Since $ S(0) = 0 $, the last term vanishes:

\[S(k) = 1 + 2 + 4 + \dots + 2^{k-1} = 2^k - 1.\]

Therefore, any subtree with black-height $ k $ has at least $ 2^k - 1 $ internal nodes.

If the whole tree has $ n $ internal nodes and root black-height $ bh(\text{root}) = k $, then:

\[n \ge 2^k - 1 \quad\Rightarrow\quad k \le \log_2(n+1).\]

This bounds the black-height in terms of the tree size.

Path Lengths and Height Bound

We now relate black-height to the actual height of the tree.

Consider any node $ x $ with black-height $ B $. Every path from $ x $ to a NIL leaf passes through exactly $ B $ black nodes (excluding $ x $, including NIL).

Shortest path from (x)

The shortest path uses only black nodes (no reds at all along the path):

graph TD
    X["🔴 x<br/>(Black)"]
    B1["🔴 B<br/>(Black)"]
    B2["🔴 B<br/>(Black)"]
    BN["⬛ NIL"]
    
    X --> B1
    B1 --> B2
    B2 --> BN

The number of internal nodes on such a path is $ \approx B $ (up to constant offsets depending on conventions).

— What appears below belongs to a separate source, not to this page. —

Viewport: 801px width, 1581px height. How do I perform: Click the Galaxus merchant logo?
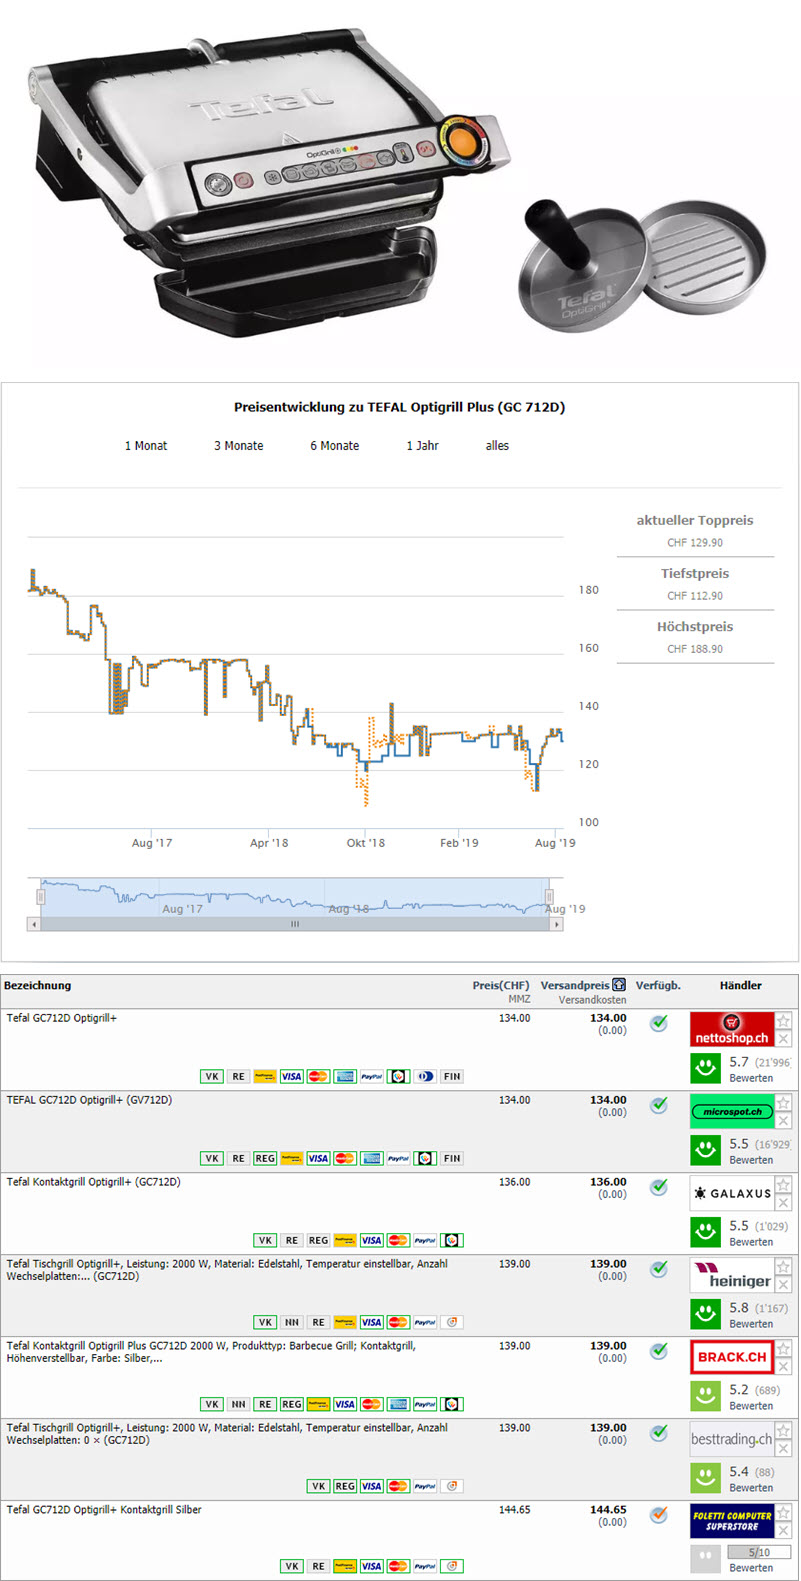(731, 1193)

For our purposes, shortest length is proportional to $ B $.

Longest path from (x)

Because no red node may have a red child, between any two black nodes on a path there can be at most one red node. Thus the longest path alternates:

graph TD
    X["🔴 x<br/>(Black)"]
    B1["🔴 B<br/>(Black)"]
    R1["🔵 R<br/>(Red)"]
    B2["🔴 B<br/>(Black)"]
    R2["🔵 R<br/>(Red)"]
    B3["🔴 B<br/>(Black)"]
    N["⬛ NIL"]
    
    X --> B1
    B1 --> R1
    R1 --> B2
    B2 --> R2
    R2 --> B3
    B3 --> N

With $ B $ black nodes, there can be at most $ B $ red nodes interleaved. Hence:

\[L_{\max}(x) \le 2B,\quad L_{\min}(x) \ge B, \quad\Rightarrow\quad \frac{L_{\max}(x)}{L_{\min}(x)} \le 2.\]

Height bound for the tree

For the root, let black-height be $ k $. Then:

Shortest root-to-leaf path has length at least $ k $.
Longest root-to-leaf path (the height $ h $) has length at most $ 2k $.

From the previous section:

\[k \le \log_2(n+1).\]

Combining:

\[h \le 2k \le 2\log_2(n+1).\]

Thus a red–black tree with $ n $ internal nodes has height at most $ 2\log_2(n+1) $.

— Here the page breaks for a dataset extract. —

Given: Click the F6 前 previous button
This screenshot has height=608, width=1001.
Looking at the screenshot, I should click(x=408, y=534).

Extreme Sizes and Red/Black Ratio

Minimum and maximum internal nodes for fixed black-height

For a fixed black-height $ k $:

Minimum internal nodes:

\[n_{\min}(k) = 2^k - 1.\]

Maximum internal nodes:

The height is at most $ 2k $, and a perfect binary tree of height $ 2k $ has $n_{\max}(k) = 2^{2k} - 1 = 4^k - 1$ internal nodes. This bound is achievable.

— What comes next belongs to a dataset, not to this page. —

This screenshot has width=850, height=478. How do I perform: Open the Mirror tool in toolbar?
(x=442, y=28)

Ratio of red to black internal nodes

Let:

$ R $ = number of red internal nodes,
$ B $ = number of black internal nodes.

Each red node must have a black parent, and each black internal node can have at most two red children. Therefore:

\[R \le 2B \quad\Rightarrow\quad 0 \le \frac{R}{B} \le 2.\]

The ratio $ R/B = 2 $ can be achieved by a tree where every black internal node has two red children and the red nodes are leaves.
The ratio $ R/B = 0 $ is achieved by a tree where all internal nodes are black.

Absorbing Red Nodes and 2–3–4 Trees

A useful viewpoint is to “absorb” each red node into its black parent:

Remove the red node.
Connect its two children directly to the black parent.

Consider this fragment:

graph TD
    B["🔴 Black"]
    R1["🔵 Red"]
    R2["🔵 Red"]
    C1["🔴 B"]
    C2["🔴 B"]
    C3["🔴 B"]
    C4["🔴 B"]
    
    B --> R1
    B --> R2
    R1 --> C1
    R1 --> C2
    R2 --> C3
    R2 --> C4

After absorption:

graph TD
    B["🔴 Black"]
    C1["🔴 B"]
    C2["🔴 B"]
    C3["🔴 B"]
    C4["🔴 B"]
    
    B --> C1
    B --> C2
    B --> C3
    B --> C4

In general, after absorbing all red nodes:

Every internal node has degree 2, 3, or 4.
All leaves lie at the same depth (because black-heights were equal).

The resulting structure is exactly a 2–3–4 tree (a B-tree of order 4).

Relaxed Red–Black Trees

A relaxed red–black tree satisfies properties 1, 3, 4, 5, but allows the root to be red (property 2 may fail).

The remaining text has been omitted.